3- Meclis tatile gitmesin. Bu hızla yeni anayasaya başlasın. Biz de bütün desteklerimizi vererek, eğer Ankara çözümün yeriyse biz öyle düşünüyoruz. Meclisin çatısı altında sorunların çözülmesini istiyoruz. Eğer Ankara çözümün yeri olacaksa biz o çözümde sonuna kadar varız. Ama eğer Ankara hilenin hurdanın dalaverenin, sahtekarlığın, kandırılmanın zülmün, alavere dalavere Kürt Mehmetler nöbete, yeri olacaksa, Kürt Meheme artık bu nöbeti tutmayacak. Bu iş çözülene kadar direncimizi demokratik yollarla, sivil itaatsizlikle devam ettireceğiz. Sizler de bu direnişe alışıksınız. Siz bizim onurumuzsunuz, direnişiniz kutlu olsun. Allahın, rahmeti, selameti, bereketi üzerinizde olsun.

Tan'ın konuşmasından sonra BDP İl Başkanı Mehmet Ali Aydın da Kürtçe yaptığı konuşmada, milletvekilliği düşürülen KCK?TM tutuklusu Hatip Dicle'den binlerce selam getirdiğini söyledi.

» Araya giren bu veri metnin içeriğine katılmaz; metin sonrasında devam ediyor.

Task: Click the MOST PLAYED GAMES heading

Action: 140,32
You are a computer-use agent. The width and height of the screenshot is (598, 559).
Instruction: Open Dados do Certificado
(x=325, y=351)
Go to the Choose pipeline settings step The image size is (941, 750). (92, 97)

Yapılan konuşmalardan sonra zafer işaretleri yapan Tan ve Aydın, kalabalık grubu selamladıktan sonra olaysız bir şekilde dağılmaları konusunda uyarılarda bulundu.

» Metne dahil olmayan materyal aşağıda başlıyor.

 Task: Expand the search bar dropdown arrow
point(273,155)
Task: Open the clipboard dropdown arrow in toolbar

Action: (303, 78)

OLAYLARIN ÇIKMASI ÜZERİNE POLİS HAVAYA ATEŞ AÇTI
Kalabalık grup olaysız bir şekilde dağılırken, kalabalık grup arasında bulunan bir kişi ile sivil 3 polis arasında yumruklaşmaya varan bir kavga yaşandı. Kavgayı polislerden biri havaya ateş açarak ayırdı.

Daha sonra Emniyet Müdür Yardımcısı İlyas Burunak öncülüğünde Balıkçılarbaşı Semti'ne kadar yaya giden çevik kuvvet ve sivil polisler, bir süre burda bekledikten sonra kademeli olarak bölgeden ayrıldı.